Because aligning disparate systems from a variety of vendors is challenging, implementing integrated platforms, or adopting additional modules from a current vendor, could become an attractive option. Black said he has already seen a slight uptick in Kronos sales due to the Affordable Care Act, both among current and new customers, and he expects the trend will accelerate as 2014 draws nearer.

Volunteers of America uses Ultimate Software's UltiPro for payroll, benefits and time and attendance, and Lombardo said integration between modules was a key reason why the organization adopted it two years ago. "We had a trifurcated system in the past, and it just becomes dysfunctional after a while," he said. When asked if the organization is undertaking any special systems preparation for Affordable Care Act implementation, Kelly said they are more concerned about keeping a closer watch on hours, but that UltiPro could help achieve that end.

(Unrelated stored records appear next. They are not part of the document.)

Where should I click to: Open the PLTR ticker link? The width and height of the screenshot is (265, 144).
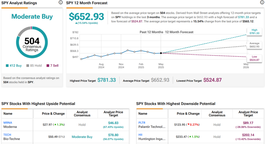tap(142, 123)
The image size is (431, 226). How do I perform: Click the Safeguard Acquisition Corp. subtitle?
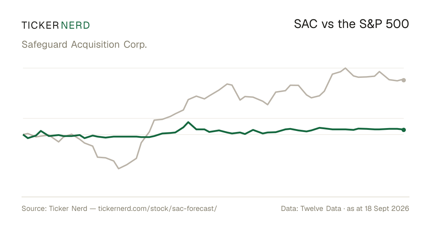pos(84,45)
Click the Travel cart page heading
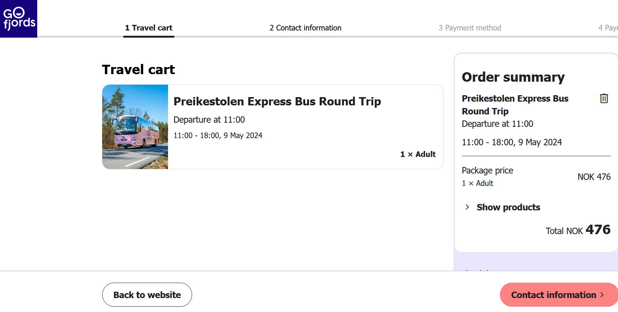618x312 pixels. click(x=138, y=70)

ACA action items for employers

Black recommended that employers analyze internal workforce data to determine look-back periods and note how many employees currently fall above or below 30 hours per week, and talk with benefits providers to see if any new healthcare plans need to be offered.

"Most of the folks I've talked to are behind the curve in that respect -- they haven't started to talk to benefits providers yet," Black said. He added that if employers do not offer low-cost health insurance plans, they risk losing valuable employees to competitors that do.

Pollack said business leaders should educate themselves. "First and foremost, businesses need to realize that this is the law of the land, and they should remain vigilant in knowing that there are still so many moving pieces to the law," she said. "I would recommend that businesses look on the federal department's website, and not trust everything they might see on TV or hear on a radio."

But while Kelly reads as much as he can, both he and Lombardo said it's hard to know how the Affordable Care Act will play out. 

"It's not like that old [saying] -- just hum a few bars and we'll pick it up. It's far more complex than that," Lombardo said. "So if you hear question marks in our voices, it's [because] we're listening to everything we can, but we really don't know how it's going to evolve."